------ Page text

# Bridges on an incline, your opinions



## pat_smith1969 (Aug 21, 2016)

So I have a 5% grade and I need to put a bridge smack dab in the middle of it. I have looked at different types of bridges and like something like a truss bridge. Either that or something like an arch bridge

But since it will be at a fairly good grade, I think the supports might look off. The supports that are supposed to be verticle will be at an angle and that might look funny.,

Do I need to go to some type of flat deck bridge for my incline?


----------



## Magic (Jan 28, 2014)

On a 5% grade I would go with a trestle rather than a bridge.
That way the bents would be vertical but at different heights for the grade.

Maybe some of the Grand Central Gems wooden bents and a deck.
Of course you would have to custom build it but from the looks of your 
layout that should be no problem for you.


Magic


----------



## Lehigh74 (Sep 25, 2015)

For a 5% grade, I think a truss, girder or arch would look fine. Here are a few shots of each on a roughly 3% grade. I replaced the two Lionel truss bridges, not because I didn’t like their look, but because they blocked the view of the track behind them.


----------



## Chip (Feb 11, 2016)

How do you "reach" this 5% grade? A "slam" from "zero" to 5% all in one go or is it a more gradual increase to 5%? I'm looking at trying to add a 4% grade to my layout and people are warning me it "cannot be done"!


----------



## CTValleyRR (Jul 26, 2014)

"If you can dream a thing, then you can do it" -- Walt Disney

It's not that it can't be done, but that there are a bunch of operational difficulties that go with it. We normally advise newbies to steer clear of extreme grades because they go into it blindly and get frustrated by the complications. If you do it deliberately, with full knowledge of the issues and have a plan for mitigating them, then go right ahead and do it.

------------

| Direction 1 |
Answer these questions from the forum thread about bridges on an incline:
(a) What grade does pat_smith1969 need to put a bridge in the middle of?
(b) What does Magic recommend building on that grade instead of a bridge?
(c) Why did Lehigh74 replace the two Lionel truss bridges?

------ Data records

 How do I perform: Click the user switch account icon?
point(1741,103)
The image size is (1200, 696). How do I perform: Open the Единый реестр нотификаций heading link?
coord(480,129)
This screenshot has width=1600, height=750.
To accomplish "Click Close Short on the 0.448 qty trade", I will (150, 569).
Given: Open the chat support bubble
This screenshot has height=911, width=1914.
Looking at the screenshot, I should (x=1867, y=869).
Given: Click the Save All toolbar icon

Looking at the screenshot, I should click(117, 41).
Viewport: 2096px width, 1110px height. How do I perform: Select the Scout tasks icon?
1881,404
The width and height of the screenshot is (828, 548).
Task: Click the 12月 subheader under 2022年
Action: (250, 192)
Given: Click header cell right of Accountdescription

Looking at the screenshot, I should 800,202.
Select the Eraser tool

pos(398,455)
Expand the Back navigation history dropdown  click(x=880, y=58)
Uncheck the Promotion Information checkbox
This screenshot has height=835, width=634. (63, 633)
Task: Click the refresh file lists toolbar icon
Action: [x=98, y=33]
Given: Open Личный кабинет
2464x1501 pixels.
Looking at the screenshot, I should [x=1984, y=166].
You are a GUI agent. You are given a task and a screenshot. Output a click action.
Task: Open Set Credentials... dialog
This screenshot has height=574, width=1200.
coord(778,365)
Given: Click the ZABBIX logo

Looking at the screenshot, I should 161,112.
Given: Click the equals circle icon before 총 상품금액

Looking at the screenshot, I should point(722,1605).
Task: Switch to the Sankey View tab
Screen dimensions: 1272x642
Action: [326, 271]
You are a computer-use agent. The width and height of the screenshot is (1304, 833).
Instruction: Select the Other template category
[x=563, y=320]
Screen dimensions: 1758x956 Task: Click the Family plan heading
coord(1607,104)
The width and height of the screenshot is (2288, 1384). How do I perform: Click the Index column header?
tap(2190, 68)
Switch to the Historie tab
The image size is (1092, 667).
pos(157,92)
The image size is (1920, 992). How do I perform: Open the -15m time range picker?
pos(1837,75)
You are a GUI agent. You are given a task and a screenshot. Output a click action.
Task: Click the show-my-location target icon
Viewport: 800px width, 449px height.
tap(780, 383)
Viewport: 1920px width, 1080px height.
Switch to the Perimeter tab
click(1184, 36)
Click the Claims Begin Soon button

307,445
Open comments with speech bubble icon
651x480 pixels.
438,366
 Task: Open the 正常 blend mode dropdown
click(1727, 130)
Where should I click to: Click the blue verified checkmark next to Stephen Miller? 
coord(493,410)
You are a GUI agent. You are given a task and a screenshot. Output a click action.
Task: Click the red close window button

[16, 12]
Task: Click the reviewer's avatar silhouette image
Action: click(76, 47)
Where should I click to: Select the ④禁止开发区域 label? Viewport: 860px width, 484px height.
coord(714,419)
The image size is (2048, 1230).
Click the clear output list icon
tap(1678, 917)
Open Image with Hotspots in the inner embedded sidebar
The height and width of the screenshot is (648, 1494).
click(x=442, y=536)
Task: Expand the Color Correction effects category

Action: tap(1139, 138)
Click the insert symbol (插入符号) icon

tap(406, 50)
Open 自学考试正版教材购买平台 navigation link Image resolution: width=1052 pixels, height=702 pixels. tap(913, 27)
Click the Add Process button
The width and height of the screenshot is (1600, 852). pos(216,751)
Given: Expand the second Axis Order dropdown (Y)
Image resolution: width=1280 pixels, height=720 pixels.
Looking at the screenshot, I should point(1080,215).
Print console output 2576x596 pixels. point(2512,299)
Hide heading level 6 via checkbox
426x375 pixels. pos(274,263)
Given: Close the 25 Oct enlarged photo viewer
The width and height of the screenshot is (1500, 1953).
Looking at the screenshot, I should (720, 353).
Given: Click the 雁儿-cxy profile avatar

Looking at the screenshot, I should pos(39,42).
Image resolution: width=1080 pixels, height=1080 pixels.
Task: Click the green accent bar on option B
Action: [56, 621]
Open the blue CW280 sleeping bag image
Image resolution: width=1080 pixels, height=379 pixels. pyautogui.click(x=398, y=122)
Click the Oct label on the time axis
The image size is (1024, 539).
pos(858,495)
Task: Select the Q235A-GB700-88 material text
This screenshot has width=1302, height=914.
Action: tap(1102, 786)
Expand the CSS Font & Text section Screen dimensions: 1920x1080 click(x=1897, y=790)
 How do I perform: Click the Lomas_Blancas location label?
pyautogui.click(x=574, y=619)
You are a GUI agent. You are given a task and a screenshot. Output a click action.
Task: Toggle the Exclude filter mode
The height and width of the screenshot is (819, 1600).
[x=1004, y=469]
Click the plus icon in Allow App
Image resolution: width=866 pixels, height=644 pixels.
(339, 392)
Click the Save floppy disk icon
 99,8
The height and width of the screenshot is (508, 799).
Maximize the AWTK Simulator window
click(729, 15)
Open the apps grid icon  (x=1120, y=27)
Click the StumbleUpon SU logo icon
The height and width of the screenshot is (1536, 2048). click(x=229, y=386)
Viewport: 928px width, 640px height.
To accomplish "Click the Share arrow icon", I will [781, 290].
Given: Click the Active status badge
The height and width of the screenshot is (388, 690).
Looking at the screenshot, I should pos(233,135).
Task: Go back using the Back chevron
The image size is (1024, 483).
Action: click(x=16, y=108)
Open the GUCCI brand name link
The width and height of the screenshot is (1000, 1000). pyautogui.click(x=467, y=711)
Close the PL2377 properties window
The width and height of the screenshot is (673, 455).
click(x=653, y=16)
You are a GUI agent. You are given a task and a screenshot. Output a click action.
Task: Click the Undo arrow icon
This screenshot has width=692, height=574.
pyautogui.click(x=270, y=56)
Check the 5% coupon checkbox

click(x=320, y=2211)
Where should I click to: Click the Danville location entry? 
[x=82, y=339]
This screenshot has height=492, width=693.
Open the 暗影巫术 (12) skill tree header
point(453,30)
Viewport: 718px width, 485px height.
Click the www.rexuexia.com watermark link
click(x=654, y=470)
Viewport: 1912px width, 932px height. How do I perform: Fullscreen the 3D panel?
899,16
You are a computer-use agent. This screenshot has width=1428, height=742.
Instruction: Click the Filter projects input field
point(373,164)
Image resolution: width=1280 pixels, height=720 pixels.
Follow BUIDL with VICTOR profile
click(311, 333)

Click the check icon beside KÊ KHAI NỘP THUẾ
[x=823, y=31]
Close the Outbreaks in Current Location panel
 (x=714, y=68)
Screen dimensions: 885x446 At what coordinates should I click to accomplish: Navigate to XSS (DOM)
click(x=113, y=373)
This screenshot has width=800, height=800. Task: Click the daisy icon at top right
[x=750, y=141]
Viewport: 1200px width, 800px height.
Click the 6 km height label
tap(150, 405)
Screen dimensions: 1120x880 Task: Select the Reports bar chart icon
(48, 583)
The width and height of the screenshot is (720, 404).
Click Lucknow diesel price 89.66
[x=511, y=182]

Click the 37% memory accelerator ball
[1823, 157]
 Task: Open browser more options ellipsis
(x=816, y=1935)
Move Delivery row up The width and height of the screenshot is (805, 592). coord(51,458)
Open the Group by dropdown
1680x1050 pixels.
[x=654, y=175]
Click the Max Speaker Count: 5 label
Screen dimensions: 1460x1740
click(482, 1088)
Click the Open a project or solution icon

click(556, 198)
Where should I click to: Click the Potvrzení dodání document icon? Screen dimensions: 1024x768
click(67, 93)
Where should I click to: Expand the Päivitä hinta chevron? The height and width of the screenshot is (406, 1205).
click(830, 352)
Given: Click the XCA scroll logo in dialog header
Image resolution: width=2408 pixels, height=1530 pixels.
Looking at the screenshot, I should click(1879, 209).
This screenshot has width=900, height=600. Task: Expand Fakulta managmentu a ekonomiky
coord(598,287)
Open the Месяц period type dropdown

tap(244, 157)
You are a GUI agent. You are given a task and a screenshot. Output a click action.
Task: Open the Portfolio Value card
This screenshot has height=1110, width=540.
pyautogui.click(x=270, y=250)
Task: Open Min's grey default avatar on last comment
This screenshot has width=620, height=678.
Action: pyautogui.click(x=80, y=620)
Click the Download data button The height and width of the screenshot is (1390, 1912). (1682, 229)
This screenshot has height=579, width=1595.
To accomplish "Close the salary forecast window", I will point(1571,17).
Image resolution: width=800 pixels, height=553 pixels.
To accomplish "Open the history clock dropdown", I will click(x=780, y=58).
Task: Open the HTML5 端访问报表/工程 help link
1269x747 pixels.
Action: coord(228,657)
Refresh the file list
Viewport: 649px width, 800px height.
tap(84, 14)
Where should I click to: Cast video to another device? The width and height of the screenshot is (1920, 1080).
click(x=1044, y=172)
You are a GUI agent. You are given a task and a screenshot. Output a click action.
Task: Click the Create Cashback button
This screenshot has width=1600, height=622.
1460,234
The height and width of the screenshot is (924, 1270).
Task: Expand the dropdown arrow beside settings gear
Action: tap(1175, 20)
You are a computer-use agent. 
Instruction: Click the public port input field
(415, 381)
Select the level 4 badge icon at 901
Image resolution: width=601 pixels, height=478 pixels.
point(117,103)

------------

| Direction 2 |
Find every line in the records that contains the string "point", and copy each of those lines.

| Result 1 |
(a) A 5% grade.
(b) A trestle.
(c) They blocked the view of the track behind them.

| Result 2 |
point(1741,103)
Looking at the screenshot, I should point(722,1605).
Looking at the screenshot, I should point(1080,215).
Print console output 2576x596 pixels. point(2512,299)
point(453,30)
point(373,164)
To accomplish "Close the salary forecast window", I will point(1571,17).
point(117,103)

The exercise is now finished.